El presidente de Brasil, Jair Bolsonaro, impuso su autoridad con un escandaloso cambio de gabinete. En apenas un día, relevó al polémico ministro de Relaciones Exteriores, Ernesto Araújo, a su ministro de Defensa, Fernando Azevedo y a otros funcionarios de altos cargos. La decisión, en busca de mejor imagen positiva en medio de la pandemia, tiene también como objetivo consolidar de paso su alianza con el llamado “Centrao”, la derecha parlamentaria que respalda al gobierno y que comanda Diputados y el Senado.

Los cambios se iniciaron por la mañana, con la renuncia del canciller Araújo, quien estaba en el centro de las críticas por el fracaso de la política de Brasil para contener la pandemia de coronavirus, y se ampliaron por la tarde con cambios imprevistos.

Araújo, de 53 años, es uno de los principales representantes del ‘ala ideológica’ del gobierno, en cruzada contra el “marxismo cultural” y el “globalismo” encarnado por “la ideología del cambio climático”, “la ideología de género” y, desde 2020, “el covidismo”, según sus propias definiciones. 

Recientemente, los altercados protagonizados con China por el 5G y la dificultad del país para comprar vacunas e insumos anticovid pusieron en jaque su gestión. La oposición tenía listo un pedido de juicio político a Araújo por su supuesta negligencia frente a la pandemia y al proceso para la adquisición de inmunizantes.

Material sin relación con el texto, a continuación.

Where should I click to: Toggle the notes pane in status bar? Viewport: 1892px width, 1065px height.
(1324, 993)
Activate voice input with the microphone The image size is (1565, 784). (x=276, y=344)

Azevedo, por su parte, fue despedido del cargo y se convirtió en el segundo general echado por el ex capitán Bolsonaro, tras la salida de la semana pasada del hasta entonces ministro de salud, Eduardo Pazuello. 

Azevedo formaba parte del gabinete desde la llegada de Bolsonaro al poder, en enero de 2019, y era uno de los ocho ministros (de un total de 22) con rango militar. “Parto con la certeza de la misión cumplida”, resaltó antes de su salida. 

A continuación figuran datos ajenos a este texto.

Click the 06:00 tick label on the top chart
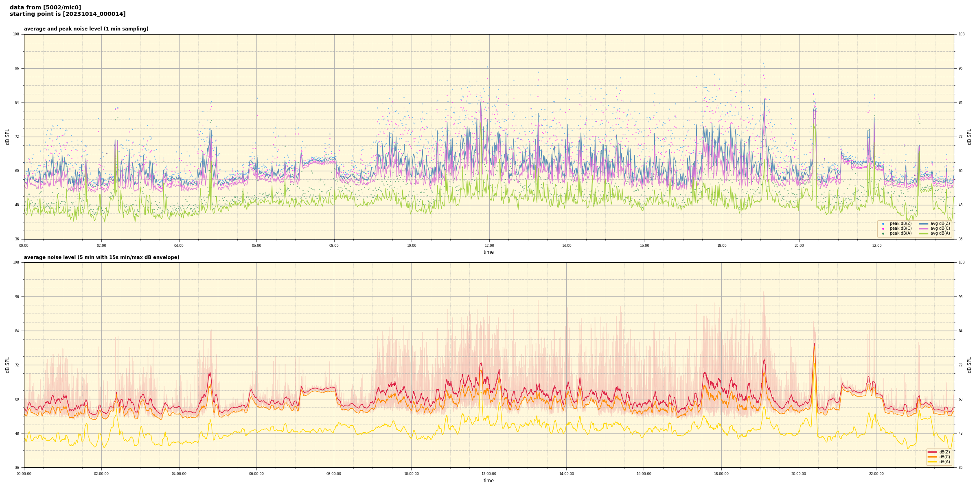The image size is (977, 488). point(256,246)
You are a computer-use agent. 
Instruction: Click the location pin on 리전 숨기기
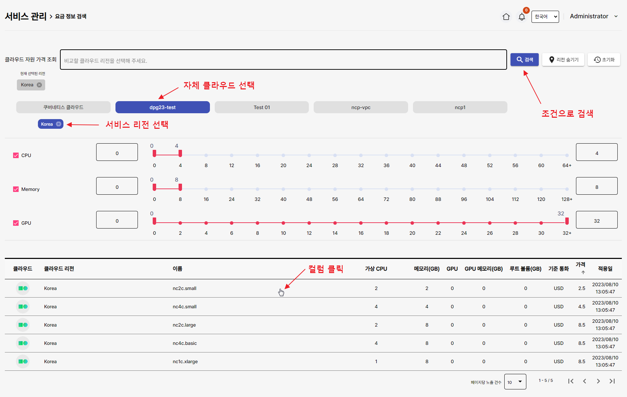point(552,59)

La renuncia de la cúpula de las Fuerzas Armadas

Después de la renuncia del ministro de Defensa, en medio de la presión de la base bolsonarista, los tres comandantes de las fuerzas armadas brasileñas pusieron sus cargos a disposición del presidente. El mandatario reclama, sobre todo al Ejército, que se encolumne contra las cuarentenas y el toque de queda decretado por los gobernadores para enfrentar el colapso de la pandemia. 

El diario O Globo indicó que Bolsonaro buscaba destituir a todos los comandantes de las tres fuerzas para que tengan un mayor alineamiento con su pensamiento, sobre todo luego de que la jefatura militar no adhiriera a las manifestaciones a favor del cierre del Congreso el año pasado.

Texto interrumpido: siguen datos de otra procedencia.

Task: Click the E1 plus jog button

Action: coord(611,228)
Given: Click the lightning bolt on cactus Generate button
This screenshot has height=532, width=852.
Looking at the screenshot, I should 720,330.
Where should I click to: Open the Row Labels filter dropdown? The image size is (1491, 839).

Como nuevo canciller designó al embajador Carlos Alberto Franco França y como ministro de Defensa al general Walter Suoza Braga Netto, quien dejará el cargo de ministro coordinador (Casa Civil) a la mano derecha de Bolsonaro, Luiz Eduardo Ramos.

Los otros cambios

Ramos, a su vez, era secretario general de la Presidencia, cargo que ahora ocupará Flavia Arruda, diputada federal de la derecha tradicional y clave para la negociación con el Congreso, en medio de las presiones para un posible juicio político por la actuación del gobierno en la pandemia.

La remodelación incluye seis cargos ministeriales porque también hay una rotación de altos funcionarios por el relevo en la cartera de Justicia, que queda a cargo del comisario policial Ánderson Gustavo Torres, en reemplazo de André Luiz de Almeida Mendonça.

Este último se convierte en titular de la Abogacía General del Estado tras conocerse la renuncia al puesto este mismo lunes de José Leví.

La modificación en el gabinete buscó crear lugares para el “Centrao”, el grupo de legisladores de la derecha que respalda al Ejecutivo.